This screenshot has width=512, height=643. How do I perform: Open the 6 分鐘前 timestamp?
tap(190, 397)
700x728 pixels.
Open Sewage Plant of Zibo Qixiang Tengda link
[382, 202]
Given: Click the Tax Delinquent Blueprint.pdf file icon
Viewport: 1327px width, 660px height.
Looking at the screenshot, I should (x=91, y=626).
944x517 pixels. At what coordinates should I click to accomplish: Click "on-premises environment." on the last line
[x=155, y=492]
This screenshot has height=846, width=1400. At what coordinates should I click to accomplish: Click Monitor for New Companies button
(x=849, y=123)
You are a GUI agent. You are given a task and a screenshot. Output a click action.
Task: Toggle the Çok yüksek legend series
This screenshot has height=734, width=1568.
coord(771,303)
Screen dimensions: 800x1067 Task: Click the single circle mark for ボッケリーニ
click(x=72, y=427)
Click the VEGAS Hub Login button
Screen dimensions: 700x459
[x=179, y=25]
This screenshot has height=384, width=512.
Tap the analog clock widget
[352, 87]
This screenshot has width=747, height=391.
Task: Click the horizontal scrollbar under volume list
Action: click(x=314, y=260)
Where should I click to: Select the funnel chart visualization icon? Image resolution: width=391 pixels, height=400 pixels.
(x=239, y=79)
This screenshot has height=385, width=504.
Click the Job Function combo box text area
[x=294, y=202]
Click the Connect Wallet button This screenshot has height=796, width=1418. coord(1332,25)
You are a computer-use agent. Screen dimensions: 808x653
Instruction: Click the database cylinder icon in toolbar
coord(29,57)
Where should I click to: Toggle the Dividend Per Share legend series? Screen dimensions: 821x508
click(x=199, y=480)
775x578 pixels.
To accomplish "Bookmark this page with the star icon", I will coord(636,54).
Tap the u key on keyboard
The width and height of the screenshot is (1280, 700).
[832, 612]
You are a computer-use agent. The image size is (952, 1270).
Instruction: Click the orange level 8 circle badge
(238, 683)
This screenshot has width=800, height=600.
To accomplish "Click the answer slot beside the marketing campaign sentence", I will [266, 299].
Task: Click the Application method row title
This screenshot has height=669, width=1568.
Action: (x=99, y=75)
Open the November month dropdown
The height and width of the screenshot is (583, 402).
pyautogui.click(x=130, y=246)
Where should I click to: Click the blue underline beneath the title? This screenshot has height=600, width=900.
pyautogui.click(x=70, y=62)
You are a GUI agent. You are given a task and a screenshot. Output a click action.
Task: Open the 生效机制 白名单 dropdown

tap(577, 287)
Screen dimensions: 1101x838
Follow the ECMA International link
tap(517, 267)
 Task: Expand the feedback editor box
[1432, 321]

Task description -
Repeat each record exactly, leaving nothing out.

Answer section -
This screenshot has width=512, height=643. How do I perform: Open the 6 分鐘前 timestamp?
tap(190, 397)
700x728 pixels.
Open Sewage Plant of Zibo Qixiang Tengda link
[382, 202]
Given: Click the Tax Delinquent Blueprint.pdf file icon
Viewport: 1327px width, 660px height.
Looking at the screenshot, I should (x=91, y=626).
944x517 pixels. At what coordinates should I click to accomplish: Click "on-premises environment." on the last line
[x=155, y=492]
This screenshot has height=846, width=1400. At what coordinates should I click to accomplish: Click Monitor for New Companies button
(x=849, y=123)
You are a GUI agent. You are given a task and a screenshot. Output a click action.
Task: Toggle the Çok yüksek legend series
This screenshot has height=734, width=1568.
coord(771,303)
Screen dimensions: 800x1067 Task: Click the single circle mark for ボッケリーニ
click(x=72, y=427)
Click the VEGAS Hub Login button
Screen dimensions: 700x459
[x=179, y=25]
This screenshot has height=384, width=512.
Tap the analog clock widget
[352, 87]
This screenshot has width=747, height=391.
Task: Click the horizontal scrollbar under volume list
Action: click(x=314, y=260)
Where should I click to: Select the funnel chart visualization icon? Image resolution: width=391 pixels, height=400 pixels.
(x=239, y=79)
This screenshot has height=385, width=504.
Click the Job Function combo box text area
[x=294, y=202]
Click the Connect Wallet button This screenshot has height=796, width=1418. coord(1332,25)
You are a computer-use agent. Screen dimensions: 808x653
Instruction: Click the database cylinder icon in toolbar
coord(29,57)
Where should I click to: Toggle the Dividend Per Share legend series? Screen dimensions: 821x508
click(x=199, y=480)
775x578 pixels.
To accomplish "Bookmark this page with the star icon", I will coord(636,54).
Tap the u key on keyboard
The width and height of the screenshot is (1280, 700).
[832, 612]
You are a computer-use agent. The image size is (952, 1270).
Instruction: Click the orange level 8 circle badge
(238, 683)
This screenshot has width=800, height=600.
To accomplish "Click the answer slot beside the marketing campaign sentence", I will [266, 299].
Task: Click the Application method row title
This screenshot has height=669, width=1568.
Action: (x=99, y=75)
Open the November month dropdown
The height and width of the screenshot is (583, 402).
pyautogui.click(x=130, y=246)
Where should I click to: Click the blue underline beneath the title? This screenshot has height=600, width=900.
pyautogui.click(x=70, y=62)
You are a GUI agent. You are given a task and a screenshot. Output a click action.
Task: Open the 生效机制 白名单 dropdown

tap(577, 287)
Screen dimensions: 1101x838
Follow the ECMA International link
tap(517, 267)
 Task: Expand the feedback editor box
[1432, 321]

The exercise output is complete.